Since Mutex::new() has the signature fn<T>(T) -> Mutex<T>, and we know it should return Mutex<Pin<Box<dyn Future<Output = ()> + Send>>>, we can conclude that the value of T is Pin<Box<dyn Future<Output = ()> + Send>>. So, its parameter also should have that type, or this is its expected type.
Ditto for Box::pin(), with a signature of fn<T>(T) -> Pin<Box<T>>. Now T is dyn Future<Output = ()> + Send. We do not provide a value of that type: we provide a value of type Fut. But don't give up! Let's trace back and try to find a good coercion. Fut cannot be coerced to dyn Future<Output = ()> + Send directly, but if we go back one step, we see Pin<Box<Fut>> that can be coerced to Pin<Box<dyn Future<Output = ()> + Send>>. This is inside a method call (Mutex::new()) so it can be coerced here. Problem solved.
Now let's follow the second case:
First, we infer the type for the future variable. We have no expectation for it, because no type is specified. We have no expectation for T in Mutex::new() or the one in Box::pin() either. So we can conclude from the value that T for Box::pin() is Fut, and then T for Mutex::new() is Pin<Box<Fut>>. Thus future has type Mutex<Pin<Box<Fut>>>.
Now, when trying to type-check the expression for the field future, we notice it has type Mutex<Pin<Box<Fut>>> while its expected type is Mutex<Pin<Box<dyn Future<Output = ()> + Send>>>. We cannot coerce the first to the second, but neither we can propagate the coercion, because let is not a coercion site. So we declare an error.
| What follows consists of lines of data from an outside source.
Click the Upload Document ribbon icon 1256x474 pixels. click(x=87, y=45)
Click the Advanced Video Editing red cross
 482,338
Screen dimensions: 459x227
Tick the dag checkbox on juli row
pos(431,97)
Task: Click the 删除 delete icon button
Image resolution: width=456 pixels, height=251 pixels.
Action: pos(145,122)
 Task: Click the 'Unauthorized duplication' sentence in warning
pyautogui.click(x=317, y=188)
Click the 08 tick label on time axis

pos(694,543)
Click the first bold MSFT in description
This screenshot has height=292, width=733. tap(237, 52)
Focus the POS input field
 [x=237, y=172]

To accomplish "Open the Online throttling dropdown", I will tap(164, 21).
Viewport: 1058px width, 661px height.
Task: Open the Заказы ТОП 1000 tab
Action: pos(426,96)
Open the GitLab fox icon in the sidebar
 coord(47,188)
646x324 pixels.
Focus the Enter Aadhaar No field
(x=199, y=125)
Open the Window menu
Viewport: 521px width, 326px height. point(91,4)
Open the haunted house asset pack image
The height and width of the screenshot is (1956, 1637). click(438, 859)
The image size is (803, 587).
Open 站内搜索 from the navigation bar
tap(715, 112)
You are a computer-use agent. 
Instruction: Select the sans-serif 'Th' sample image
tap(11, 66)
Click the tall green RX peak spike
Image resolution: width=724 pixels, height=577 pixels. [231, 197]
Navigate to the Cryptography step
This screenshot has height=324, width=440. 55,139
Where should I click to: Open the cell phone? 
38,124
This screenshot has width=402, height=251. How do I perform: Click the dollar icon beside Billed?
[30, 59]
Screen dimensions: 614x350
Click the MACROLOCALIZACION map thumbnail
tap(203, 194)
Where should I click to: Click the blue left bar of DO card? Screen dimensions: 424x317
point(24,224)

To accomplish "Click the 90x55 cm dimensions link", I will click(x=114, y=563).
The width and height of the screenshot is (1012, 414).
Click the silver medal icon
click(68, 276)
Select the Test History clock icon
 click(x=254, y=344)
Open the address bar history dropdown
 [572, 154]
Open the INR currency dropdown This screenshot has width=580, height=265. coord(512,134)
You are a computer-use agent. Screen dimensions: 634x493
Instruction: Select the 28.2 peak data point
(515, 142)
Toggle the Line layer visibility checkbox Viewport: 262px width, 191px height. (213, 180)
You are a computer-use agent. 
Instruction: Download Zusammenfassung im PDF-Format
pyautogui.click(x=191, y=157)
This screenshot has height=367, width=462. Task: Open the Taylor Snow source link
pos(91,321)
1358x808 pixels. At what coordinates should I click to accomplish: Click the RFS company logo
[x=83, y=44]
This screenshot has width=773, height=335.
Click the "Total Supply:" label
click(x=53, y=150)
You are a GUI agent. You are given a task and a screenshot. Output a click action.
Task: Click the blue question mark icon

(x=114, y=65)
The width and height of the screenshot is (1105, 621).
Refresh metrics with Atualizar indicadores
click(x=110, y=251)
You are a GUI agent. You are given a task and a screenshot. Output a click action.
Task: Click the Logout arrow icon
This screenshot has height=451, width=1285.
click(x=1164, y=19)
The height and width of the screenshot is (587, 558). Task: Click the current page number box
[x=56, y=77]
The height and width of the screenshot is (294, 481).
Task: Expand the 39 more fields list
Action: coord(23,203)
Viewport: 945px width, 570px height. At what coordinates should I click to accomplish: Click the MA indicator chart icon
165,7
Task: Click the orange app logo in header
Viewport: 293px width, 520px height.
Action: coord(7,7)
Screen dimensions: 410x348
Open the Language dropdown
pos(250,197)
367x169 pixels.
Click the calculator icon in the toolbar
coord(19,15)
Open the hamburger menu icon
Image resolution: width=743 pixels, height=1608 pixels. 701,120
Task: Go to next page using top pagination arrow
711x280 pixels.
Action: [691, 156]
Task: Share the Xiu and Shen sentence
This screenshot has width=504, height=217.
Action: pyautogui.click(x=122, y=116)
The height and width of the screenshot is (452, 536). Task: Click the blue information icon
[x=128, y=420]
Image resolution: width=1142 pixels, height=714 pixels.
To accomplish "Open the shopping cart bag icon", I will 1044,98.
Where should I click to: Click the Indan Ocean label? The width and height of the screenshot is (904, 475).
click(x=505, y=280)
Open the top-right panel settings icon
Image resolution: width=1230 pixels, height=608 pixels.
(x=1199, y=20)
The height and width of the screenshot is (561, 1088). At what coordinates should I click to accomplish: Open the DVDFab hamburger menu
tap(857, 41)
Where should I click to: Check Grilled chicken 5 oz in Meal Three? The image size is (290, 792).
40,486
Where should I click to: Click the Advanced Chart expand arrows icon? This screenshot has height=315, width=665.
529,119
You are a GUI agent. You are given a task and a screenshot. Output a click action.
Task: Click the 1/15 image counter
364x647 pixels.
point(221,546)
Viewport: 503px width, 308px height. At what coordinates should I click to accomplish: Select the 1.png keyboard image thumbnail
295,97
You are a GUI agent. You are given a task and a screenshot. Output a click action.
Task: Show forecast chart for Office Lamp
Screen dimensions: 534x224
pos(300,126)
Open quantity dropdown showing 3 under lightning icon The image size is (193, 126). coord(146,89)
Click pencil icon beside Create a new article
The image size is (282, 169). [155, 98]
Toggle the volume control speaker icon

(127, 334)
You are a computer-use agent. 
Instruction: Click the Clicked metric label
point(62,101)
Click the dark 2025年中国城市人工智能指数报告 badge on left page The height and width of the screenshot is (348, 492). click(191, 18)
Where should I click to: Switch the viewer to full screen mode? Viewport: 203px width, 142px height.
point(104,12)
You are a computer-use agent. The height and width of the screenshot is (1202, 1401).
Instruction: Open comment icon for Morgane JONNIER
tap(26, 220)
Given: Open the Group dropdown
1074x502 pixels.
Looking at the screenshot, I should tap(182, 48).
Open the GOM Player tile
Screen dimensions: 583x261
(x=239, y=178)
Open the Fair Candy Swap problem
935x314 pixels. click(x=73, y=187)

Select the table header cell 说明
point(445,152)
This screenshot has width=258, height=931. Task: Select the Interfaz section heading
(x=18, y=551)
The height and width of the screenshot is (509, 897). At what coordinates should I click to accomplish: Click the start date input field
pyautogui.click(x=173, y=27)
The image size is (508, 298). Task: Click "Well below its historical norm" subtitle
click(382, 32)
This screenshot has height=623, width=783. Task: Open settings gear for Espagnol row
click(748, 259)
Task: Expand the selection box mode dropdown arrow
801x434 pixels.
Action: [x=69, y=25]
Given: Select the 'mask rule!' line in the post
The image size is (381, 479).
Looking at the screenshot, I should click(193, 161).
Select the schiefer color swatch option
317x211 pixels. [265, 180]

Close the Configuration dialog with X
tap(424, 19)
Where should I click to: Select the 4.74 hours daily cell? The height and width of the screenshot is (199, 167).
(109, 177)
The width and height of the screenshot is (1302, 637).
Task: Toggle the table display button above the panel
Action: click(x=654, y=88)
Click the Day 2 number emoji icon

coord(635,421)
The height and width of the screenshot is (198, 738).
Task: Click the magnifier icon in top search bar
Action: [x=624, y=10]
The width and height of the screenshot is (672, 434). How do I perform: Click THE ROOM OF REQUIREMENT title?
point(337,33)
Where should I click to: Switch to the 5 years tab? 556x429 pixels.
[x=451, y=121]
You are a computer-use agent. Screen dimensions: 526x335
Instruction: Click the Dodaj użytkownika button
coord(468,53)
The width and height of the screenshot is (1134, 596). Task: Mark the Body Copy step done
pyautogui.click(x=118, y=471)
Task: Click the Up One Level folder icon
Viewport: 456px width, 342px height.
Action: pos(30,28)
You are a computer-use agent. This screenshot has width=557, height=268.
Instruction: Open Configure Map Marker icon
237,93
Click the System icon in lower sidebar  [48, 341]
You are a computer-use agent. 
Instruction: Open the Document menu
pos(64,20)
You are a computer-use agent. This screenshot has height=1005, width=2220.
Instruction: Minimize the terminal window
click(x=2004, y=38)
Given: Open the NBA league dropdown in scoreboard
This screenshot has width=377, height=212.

The fix is simple: you should insert a coercion site. You can either specify the type for the let future, and make the compiler coerce it there, or specify as _ after Box::pin() (Mutex::new(Box::pin(future) as _), of course specifying the type will also work), forcing the compiler to put a coercion site there (this is quite confusing, because method calls are already coercion sites, but by default the compiler doesn't coerce there because it infers T by the parameter. Putting as _ there is like telling the compiler "Stop! I want to disconnect the return type from the argument's type, it is not necessarily Pin<Box<[parameter type]>>, it only should be coercible (castable, to be precise) to it!").